I played 1e AD&D too long not fudging the dice to believe otherwise. And yes, I am well aware being asked for a saving throw is itself failure, but way to many 1e AD&D saving throws come down to by the numbers 50/50 save or die, and way too many get forced on you by non-passive NPCs etc to believe any of this. I know my players in the era were fudging, because their average rolls were probably around a 15. I have observed players never roll under a 10 for most of a year. I tolerated it because it wasn't worth fighting over, I didn't want to strain friendships and as long as the other players weren't complaining to me I wasn't being hurt.
Without fudging, I've had a dozen PCs I ran AD&D1e for make it to 10th from 1st, no rezzing needed... but it wasn't with published modules.
Several issues that may affect the lethality:
1st is that of comparable adventures. I tended to build dungeons that used more lower level foes.
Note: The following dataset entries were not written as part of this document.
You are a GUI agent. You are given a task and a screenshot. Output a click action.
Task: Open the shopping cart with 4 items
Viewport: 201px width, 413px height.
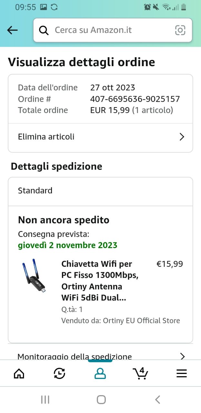tap(141, 374)
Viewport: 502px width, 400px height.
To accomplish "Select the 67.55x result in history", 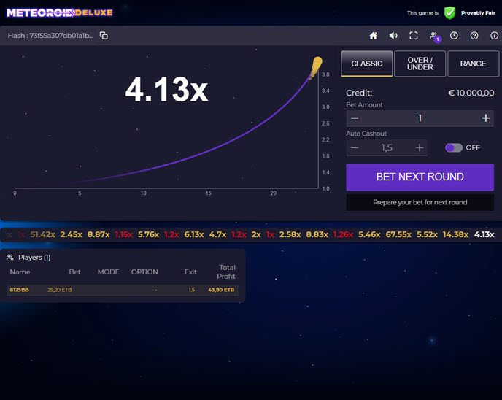I will [397, 234].
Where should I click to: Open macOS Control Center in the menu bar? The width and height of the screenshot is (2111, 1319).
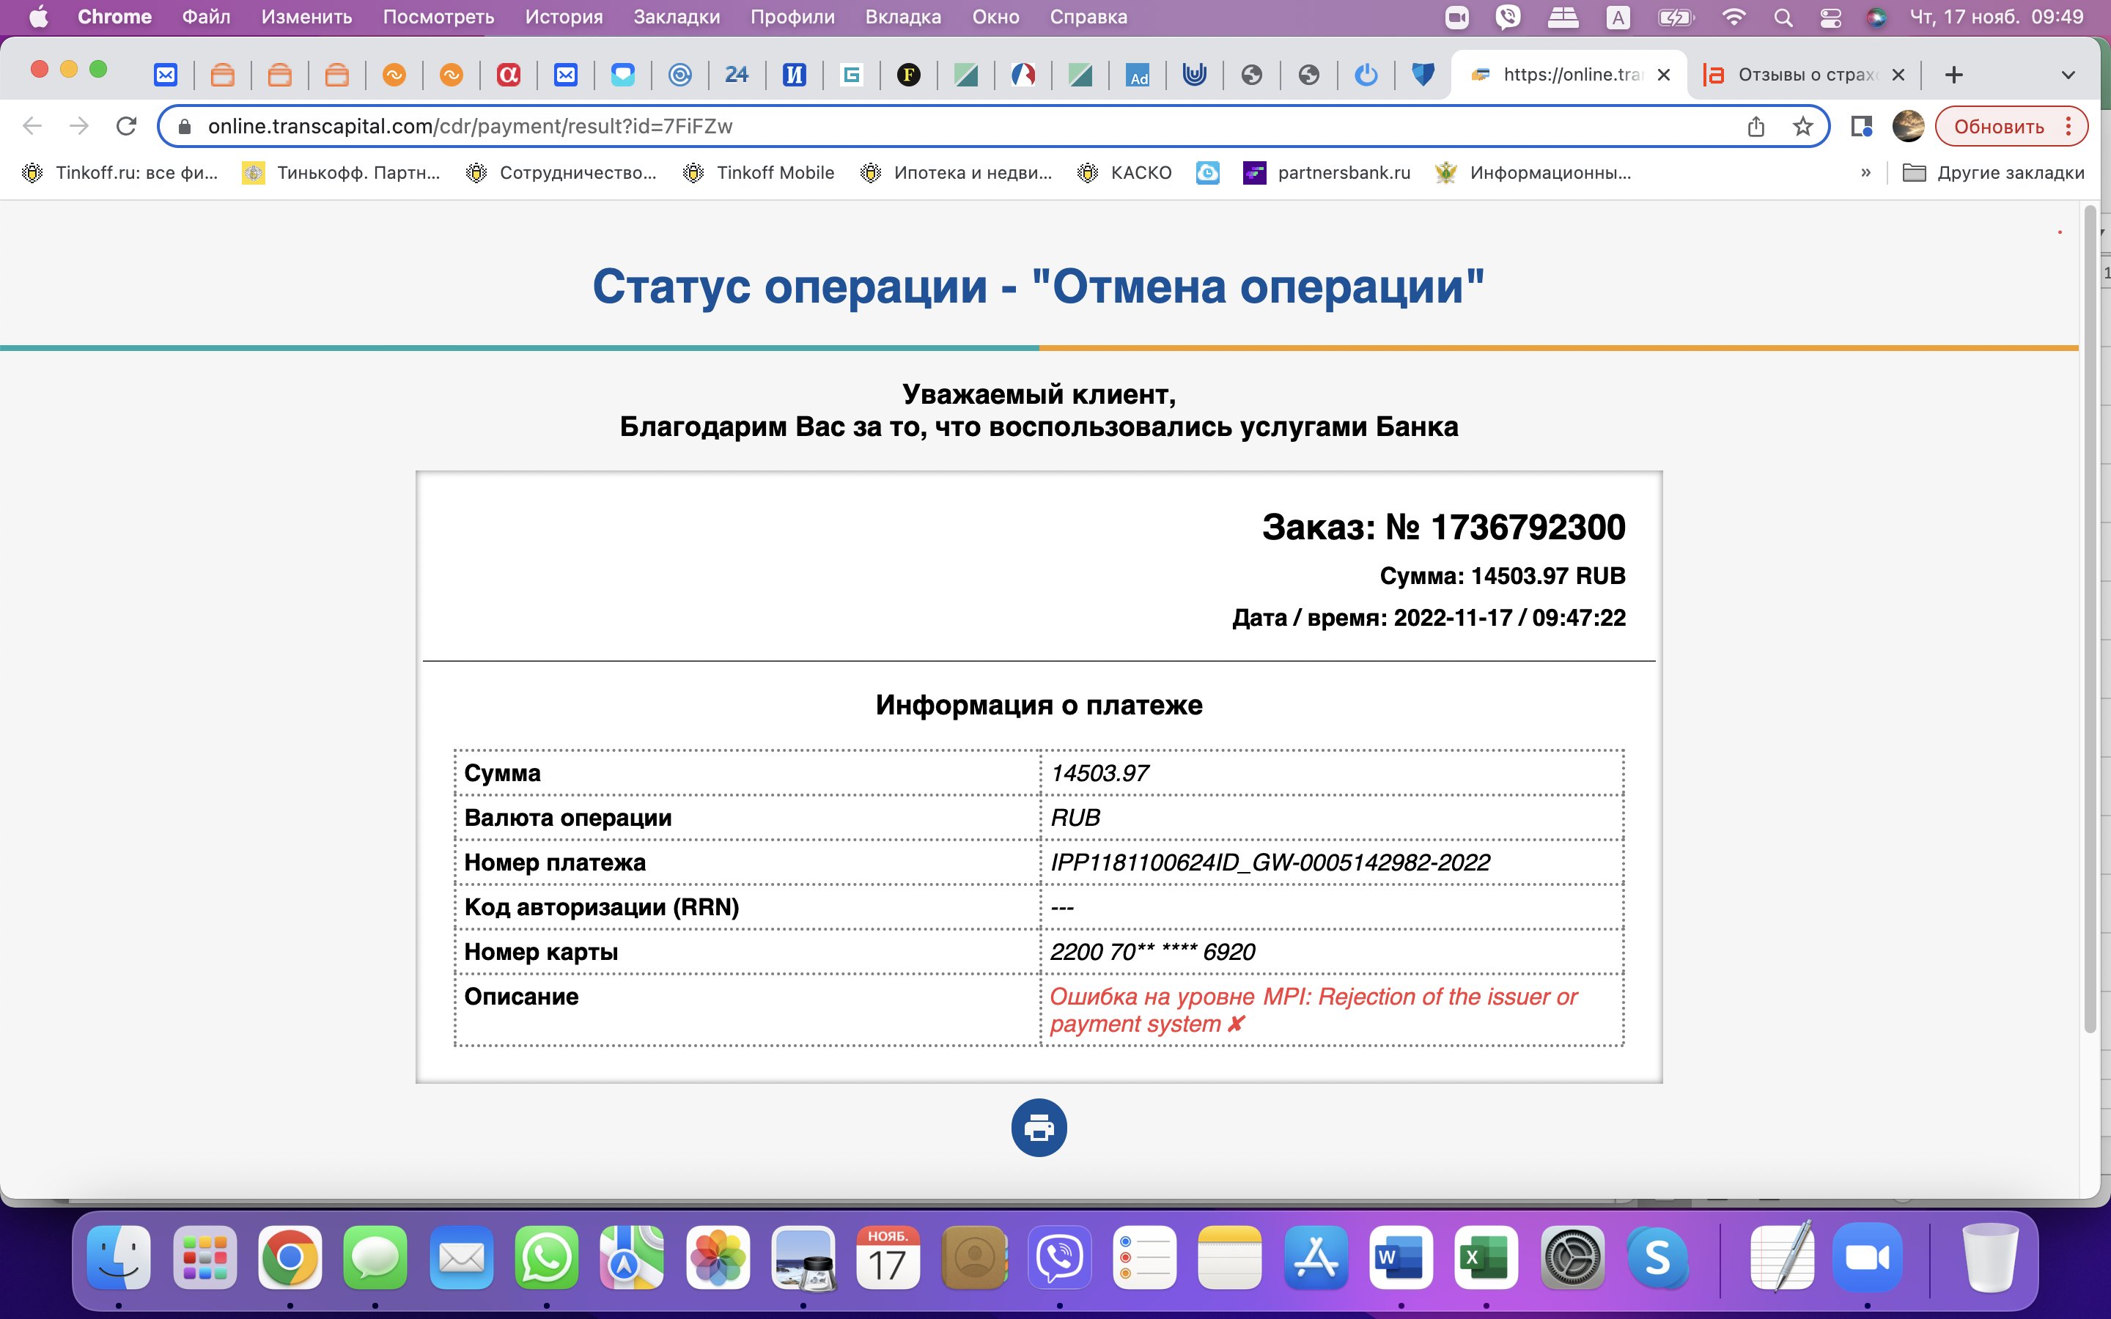tap(1830, 17)

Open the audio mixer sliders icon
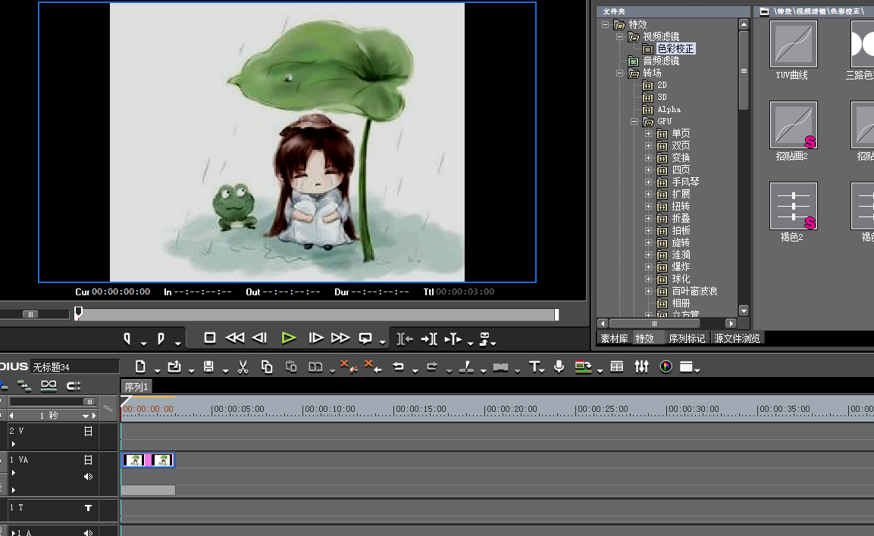[x=641, y=367]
I seldom used save-or-die,
Second is that 15's are abnormal stats. For Method 0 (PHB), sure. But the DMG has 4 methods that are higher. Method I, you can expect one at 15. THe others, you can expect 2-3 15+ stats. They're not cheating, they're a DM's option for PC use. If you want to play legit paladins, use method IV
Third is comparable player playstyles. If your group is cautious enough, they seldom get in reach of death.
4th is that of how foes were run. I wasn't very good at it in the early 80's...
5th is the use or not of crits and fumbles - the core mechanic is just a nat 20 almost always hit. I don't know where you sat on that issue, but I didn't use crits in D&D until I got the Master Set...
I never had players fudging until senior year... because prior, all rolls were made in the open... save the few dictated otherwise in rules.